- Selection:
● ● ● ●
# Looking for a "NEW PLAY GROUND"



## Sourdough (Dec 28, 2011)

:shrug::shrug::shrug:

So where else do Singletree Forum Members hang-out.......:shrug:


----------



## roadless (Sep 9, 2006)

In a van, down by the river.


----------



## oneraddad (Jul 20, 2010)

8 years ago I was in a van down by the river looking for land to buy.

I hang out on a private motocross forum


----------



## Raeven (Oct 11, 2011)

Sourdough said:


> :shrug::shrug::shrug:
> 
> So where else do Singletree Forum Members hang-out.......:shrug:


Because the Santa thread was removed for Mod review? C'mon. We were skating on the knife's edge of the roolz and you know it. I didn't think any post crossed the line, but maybe one or two did and that's up to them, not us.

Trust me; of the available other venues, none would make you happier than here. I encourage you to look on the bright side and make the best of it.

Whatever happens to the Santa thread, it was worth it. I laughed so hard last night!! Was a blast.


----------



## oneraddad (Jul 20, 2010)

They did what ?


----------



## cindilu (Jan 27, 2008)

Well darn, no more cute Santa pics, lol. And ya'll have to admit, he was kinda cute.


----------



## reneedarley (Jun 11, 2014)

Alternativ.nu but that is in Swedish
:shrug::shrug::shrug:


----------



## Raeven (Oct 11, 2011)
● ● ● ●
- Directions:
a. In the forum thread, why does Raeven say the Santa thread was worth it, whatever happens to it?
b. List each username that posts in the forum thread, naming each one only once.
Answer using only the forum thread.

- Dataset excerpt:
● ● ● ●
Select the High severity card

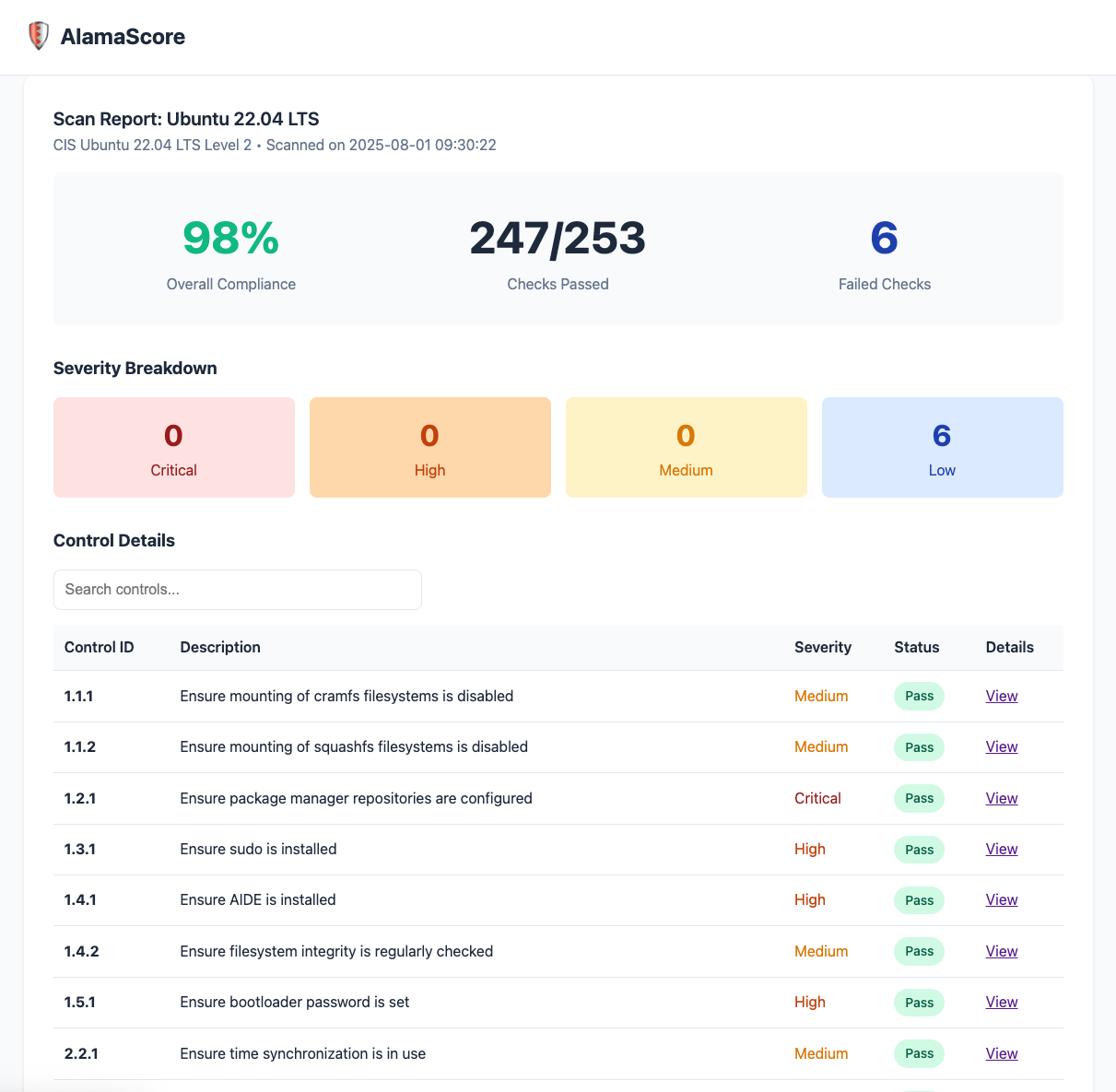[x=430, y=448]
● ● ● ●
- Responses to the exercise:
a. Raeven laughed very hard the night before and found the Santa thread a blast.

b. Sourdough, roadless, oneraddad, Raeven, cindilu, reneedarley